I then have about an hour, two hour window before my body wakes up. Most people start producing cortisol a few hours before they wake up. It builds in your system and just about the time your starving for breakfast is when it peaks. I wake up by adrenaline. I sleep very deeply and have difficulty waking up. But eventually my body realizes it's in distress and I'll wake up with a bolt. That sends me into a rush to the medicine cabinet where I take my prednisone, thyroid med, flornef (another steroid) and anti-nausea med.

I absolutely require the antinausea med because quite frequently my stomach decides to atrophy and just not digest things. When that happens, my meds don't get into my system. I'll get shakey but will feel like I'm moving through molasses. It's difficult for me to think and make decisions. I get really, really cold to where I still need a hot shower on a summer's day to warm up. My hands and feet will feel like ice to the touch (one of my common symptoms as a kid). My heart will beat irregularly and my blood pressure bottoms.

Emotionally, it feels like the world is ending. Which isn't too unreasonable in my mind... Because in terms of physical health, it's completely true. If my body isn't producing cortisol and I don't take my prednisone, I could die. I've got an emergency shot I carry with me at all times in my purse. If I start vomiting or experience trauma (car accident, etc), my adrenal glands are supposed to produce cortisol like crazy. Mine can't. It comes in a shot.
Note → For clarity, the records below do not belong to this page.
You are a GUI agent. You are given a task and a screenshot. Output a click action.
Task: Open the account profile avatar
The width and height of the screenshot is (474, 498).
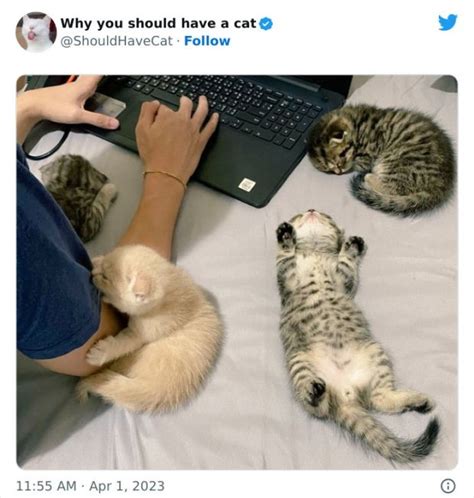(x=36, y=32)
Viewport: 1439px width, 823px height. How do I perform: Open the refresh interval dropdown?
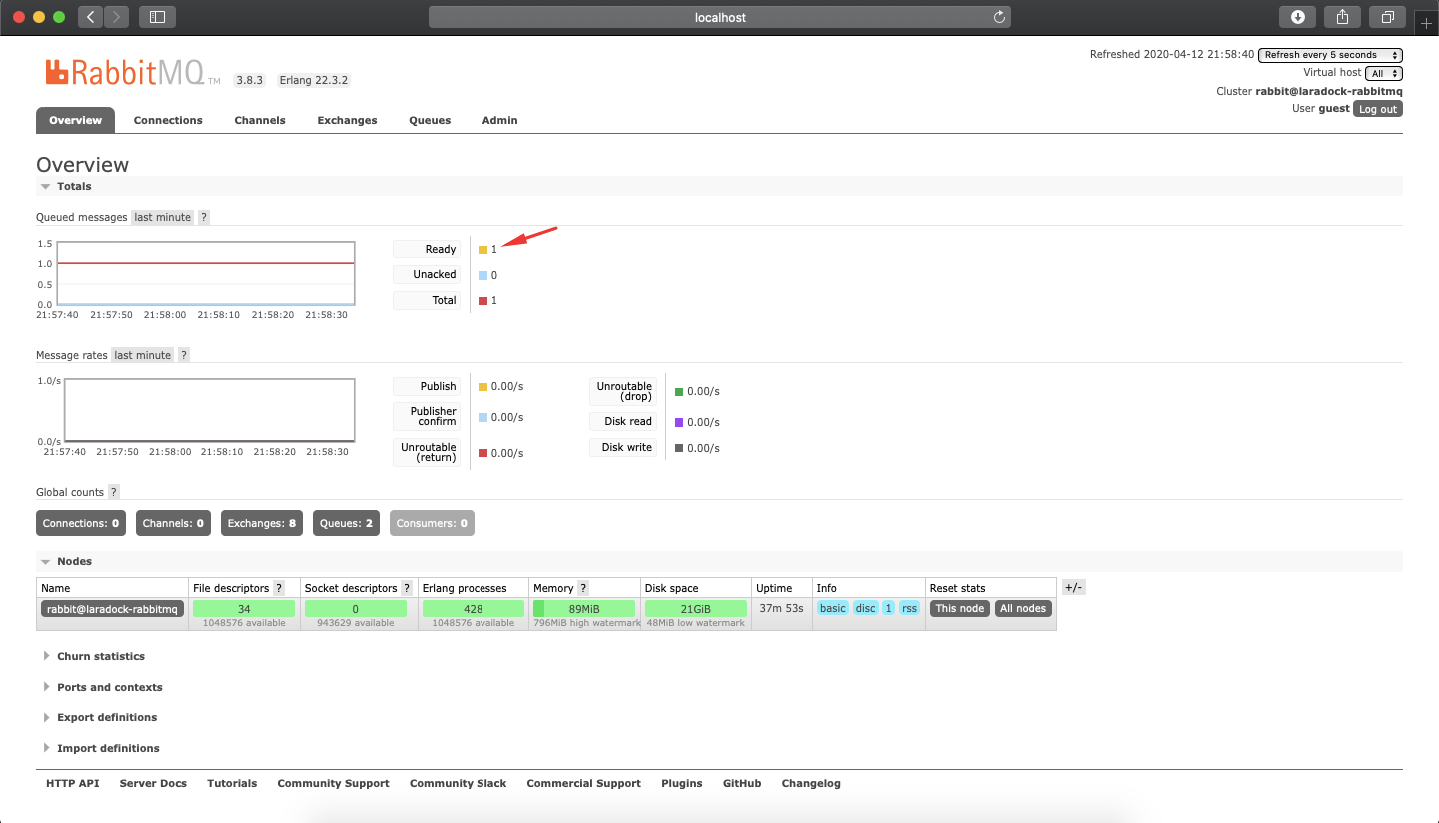(1329, 54)
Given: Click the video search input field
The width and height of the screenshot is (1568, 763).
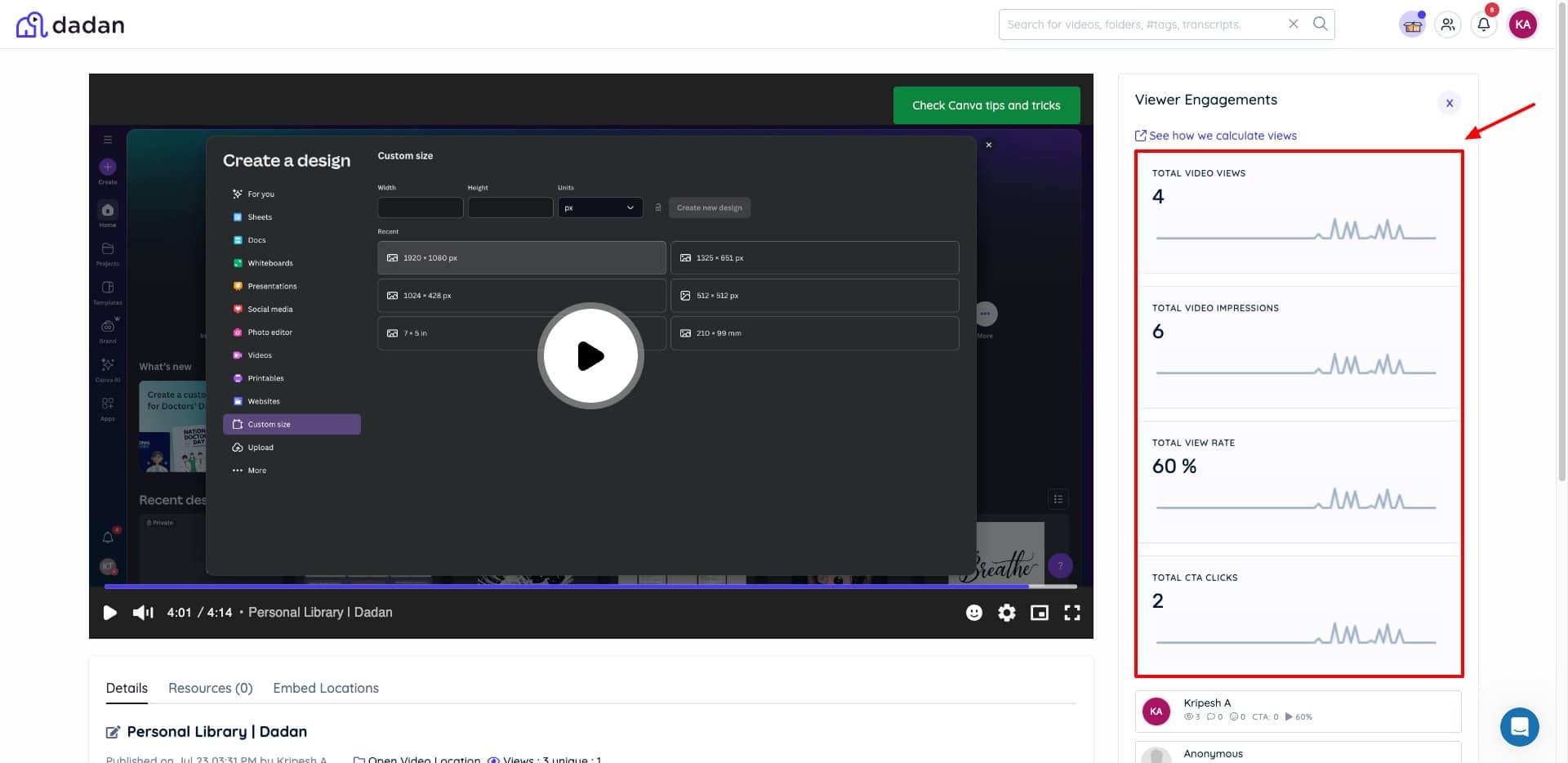Looking at the screenshot, I should tap(1143, 25).
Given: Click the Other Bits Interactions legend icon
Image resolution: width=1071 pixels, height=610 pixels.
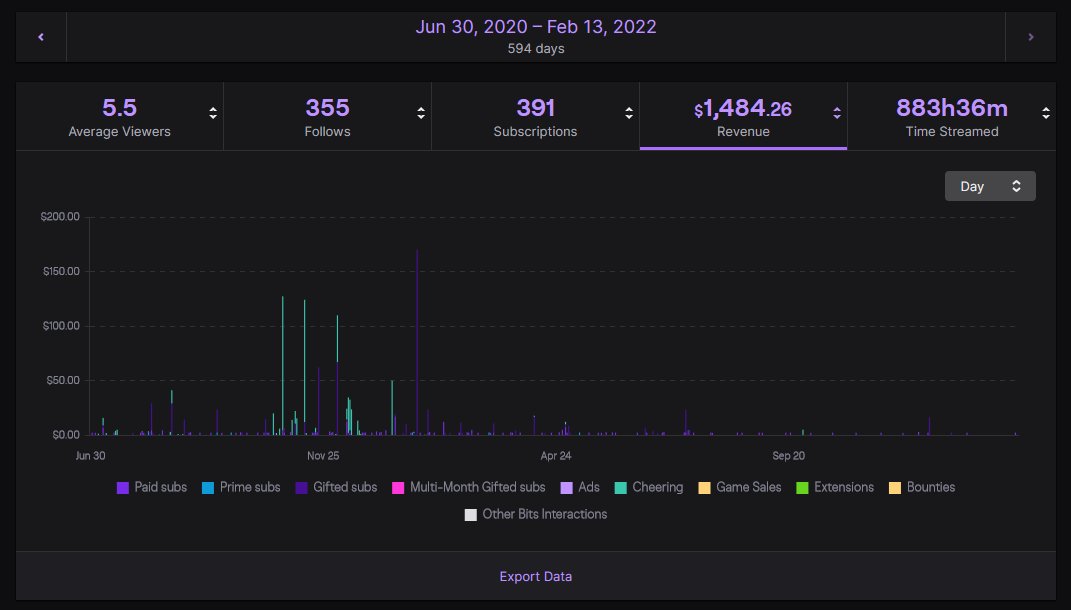Looking at the screenshot, I should pos(472,514).
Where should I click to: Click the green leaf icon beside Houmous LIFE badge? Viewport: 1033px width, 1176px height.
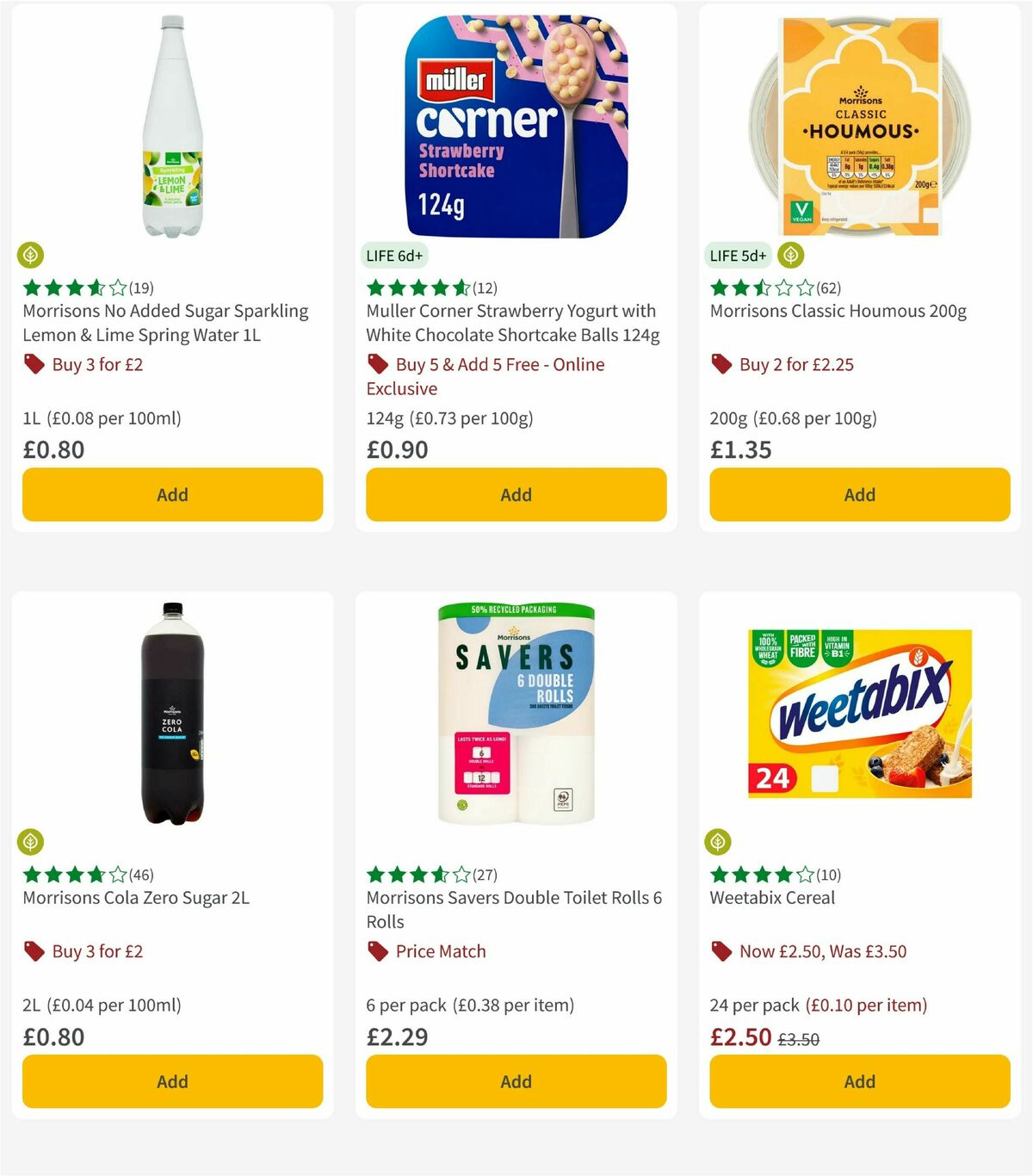[x=789, y=256]
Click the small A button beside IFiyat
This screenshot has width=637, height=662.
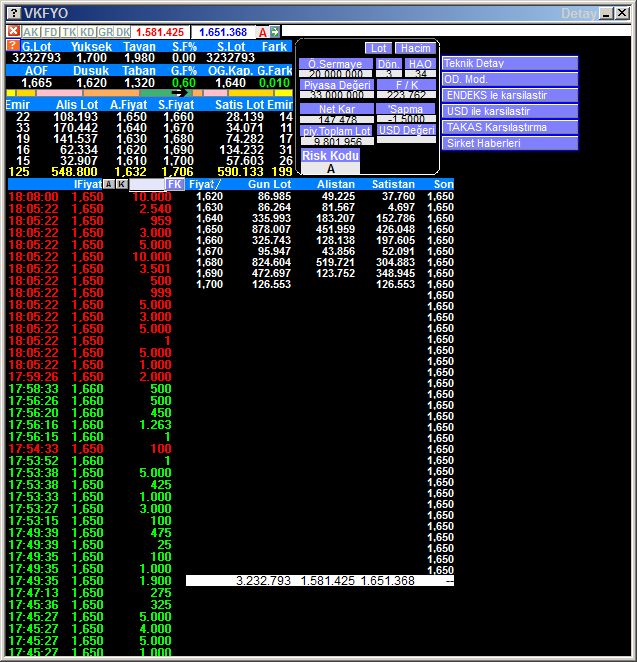(x=108, y=184)
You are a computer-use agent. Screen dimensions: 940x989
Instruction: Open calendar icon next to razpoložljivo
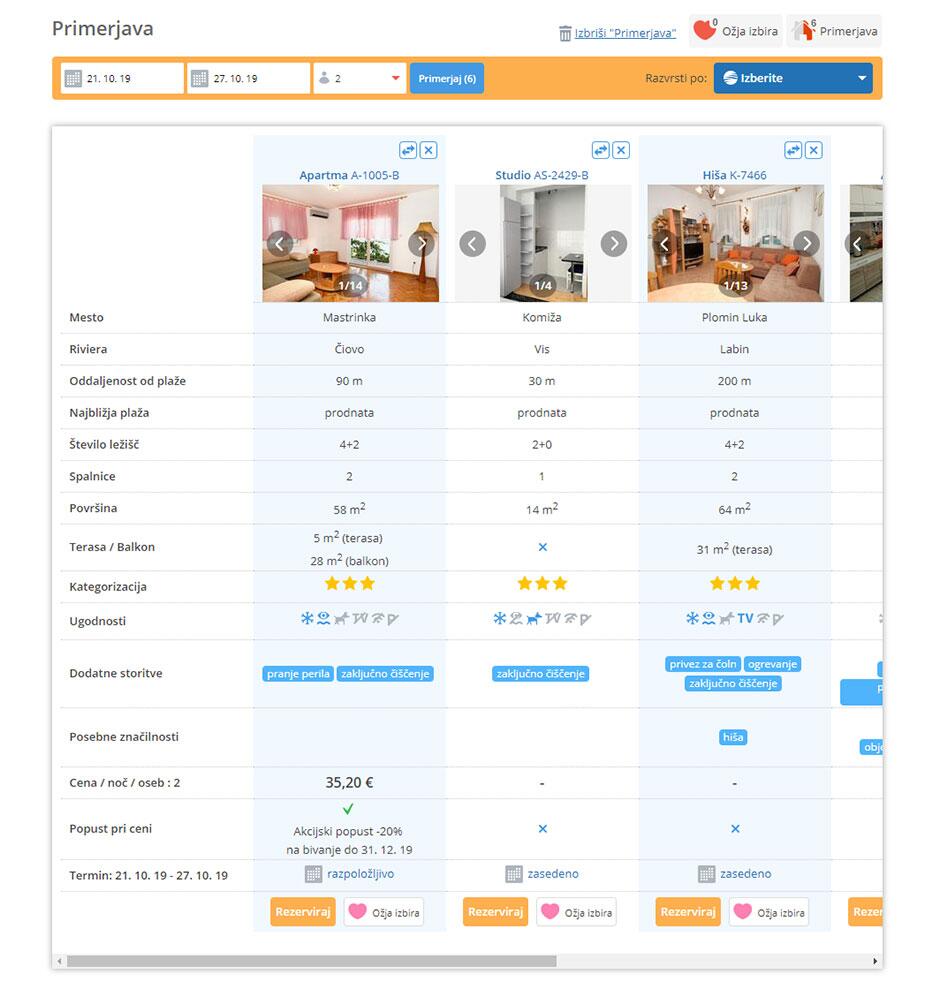click(x=313, y=874)
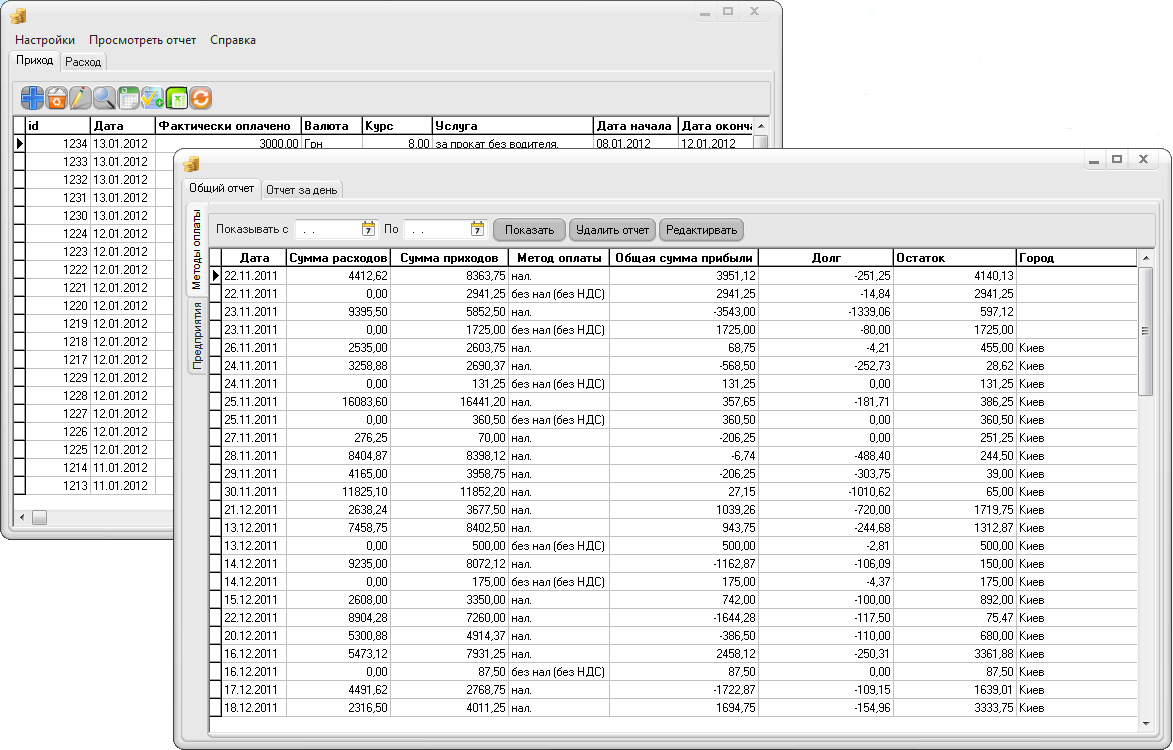This screenshot has width=1173, height=750.
Task: Click the report table vertical scrollbar thumb
Action: click(1145, 330)
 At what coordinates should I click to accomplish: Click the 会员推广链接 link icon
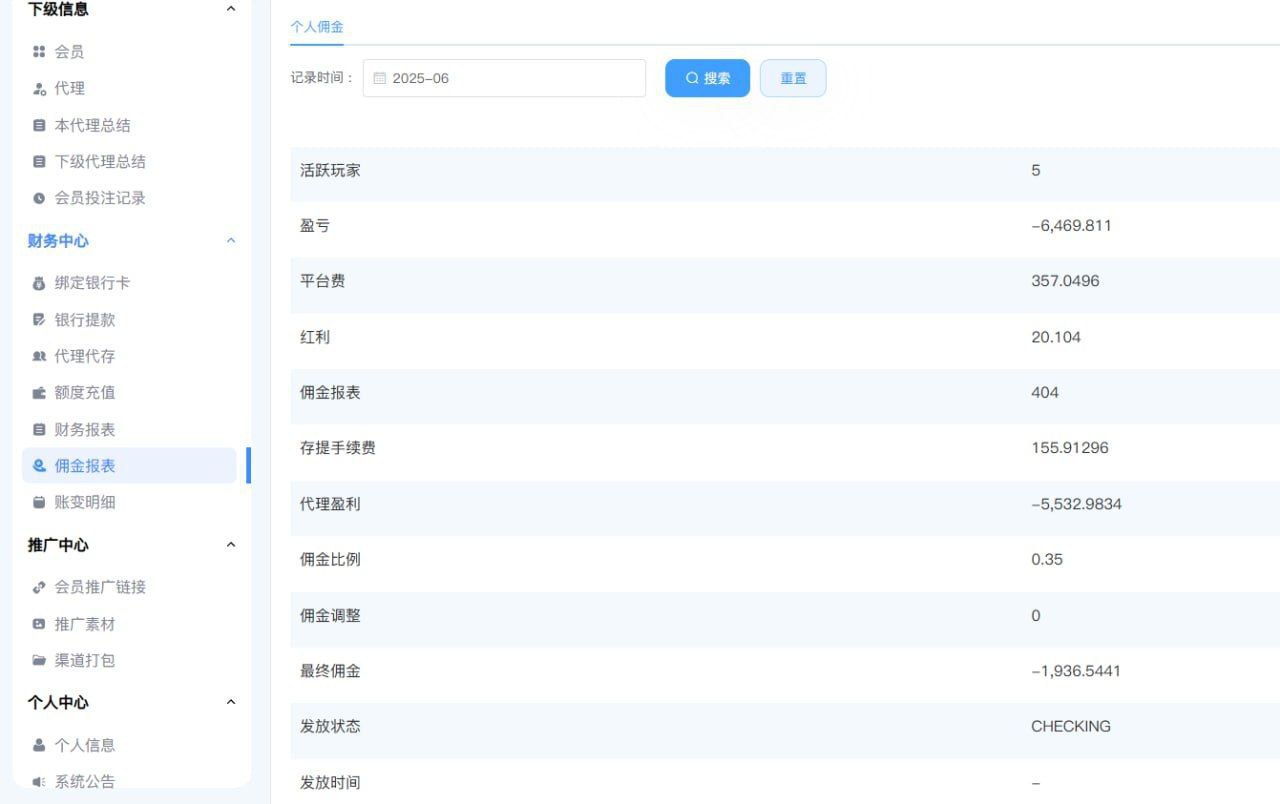[39, 587]
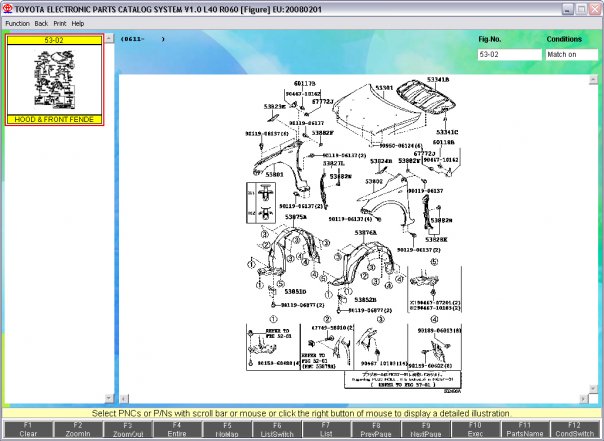This screenshot has height=441, width=604.
Task: Click the Back menu item
Action: (x=41, y=23)
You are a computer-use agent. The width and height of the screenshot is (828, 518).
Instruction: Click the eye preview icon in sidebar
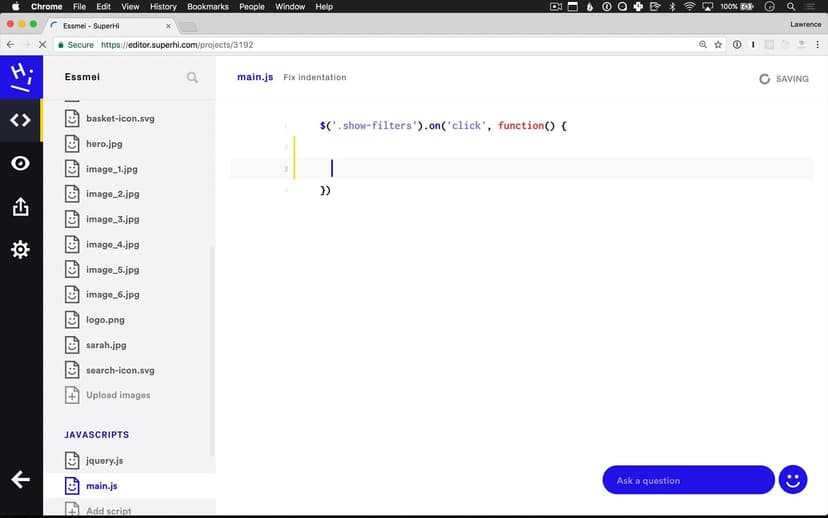pos(20,163)
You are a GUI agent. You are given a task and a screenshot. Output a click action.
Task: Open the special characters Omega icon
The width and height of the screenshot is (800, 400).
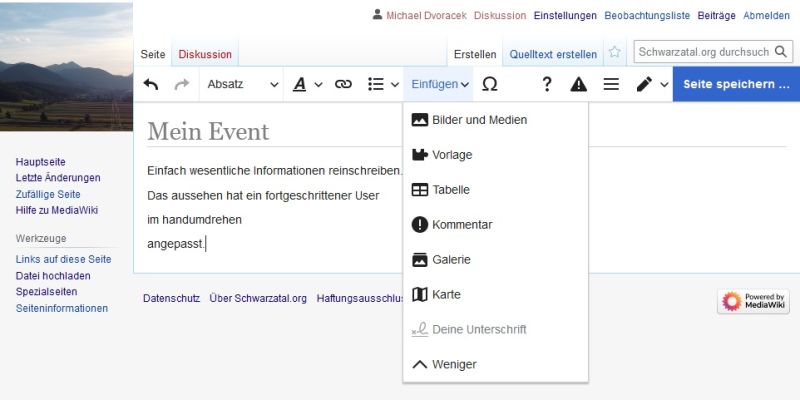[490, 85]
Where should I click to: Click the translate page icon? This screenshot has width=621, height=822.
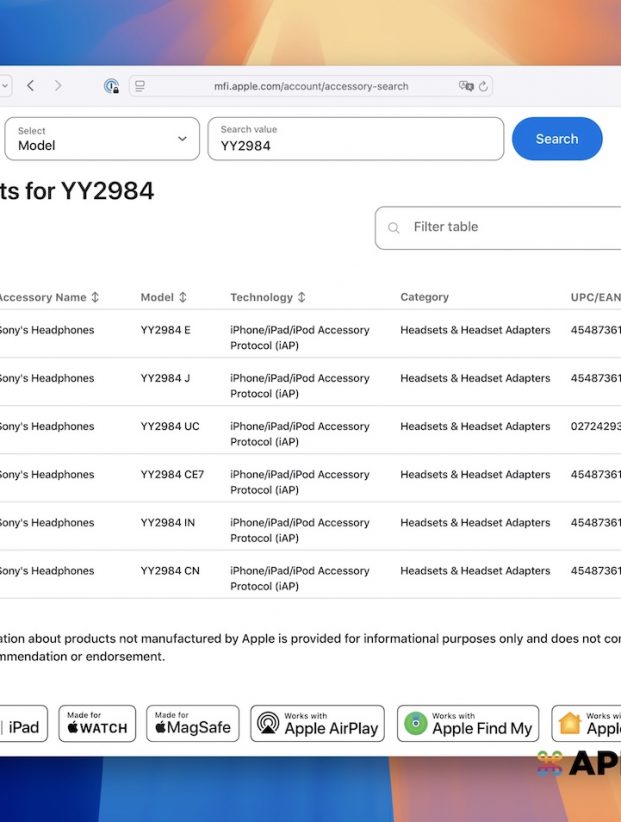pyautogui.click(x=465, y=86)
After that two hour window has passed, I take stock again. How am I now? Do I have pain, and if so where's my pain? Can I eat yet? What's safe to eat? With food, I can generally tell by smell and by thought: if my stomach flip-flops, that's a no. Not no doesn't always mean yes, however. I can still get sick on something that sounded like a good idea at the time. That can turn a morning into an afternoon really fast.

If I'm somewhat bodily stable, meaning I've eaten, pills are in my system and working and my pain isn't slowing me down, I can then make or keep plans of the day. I usually do things short notice, as I don't like broken promises on my watch. Doctors appointments are another story and I'll push as much as I can, but I always make afternoon appointments to give me that wiggle room for self-maintenance.

I watch the weather religiously, as I know storms and pressure changes lay me out. I get migraines that turn me into a zombie. And/or I get body pain that makes me feel like my body is filled with sand, or hand and foot pain that feels like lightning and burning.

I try to schedule appointments around the weather, but I'm not always so fortunate. This spring and summer monsoon in Denver has kicked my @$$ I've become isolated and out of touch with my local, in-real-life friends, and that's miserable to me. I'm partially an introvert, but I'm an extrovert too. I love small gatherings of arm-chair philosophists and political advocates. Facebook helps, but it's no substitute for real people.

I'm literally a fair-weather friend: it the weather isn't good, I can't be there. People think they understand, but so often they don't get that I feel and before during and after the storms have passed. Most folks tend to think along the lines that I'm made out of salt: as long as it's not raining I shouldn't melt, right. Not quite, unfortunately. Those red and blue fronts that sweep through an area, the switch-out of high and low pressure systems... I feel all that physically. Its the roller-coaster of randomness I have to ride.

It reminds me of the Police song:

First to fall over when the atmosphere is less than perfect
Your sensibilities are shaken by the slightest defect
You get so dizzy you've been walking in a straight line
You live you life like a canary in a coal mine
Canary in a coal mine...

What else can I do? It's my reality. I'm working to make it better, but in the meantime, it's sill a wild ride.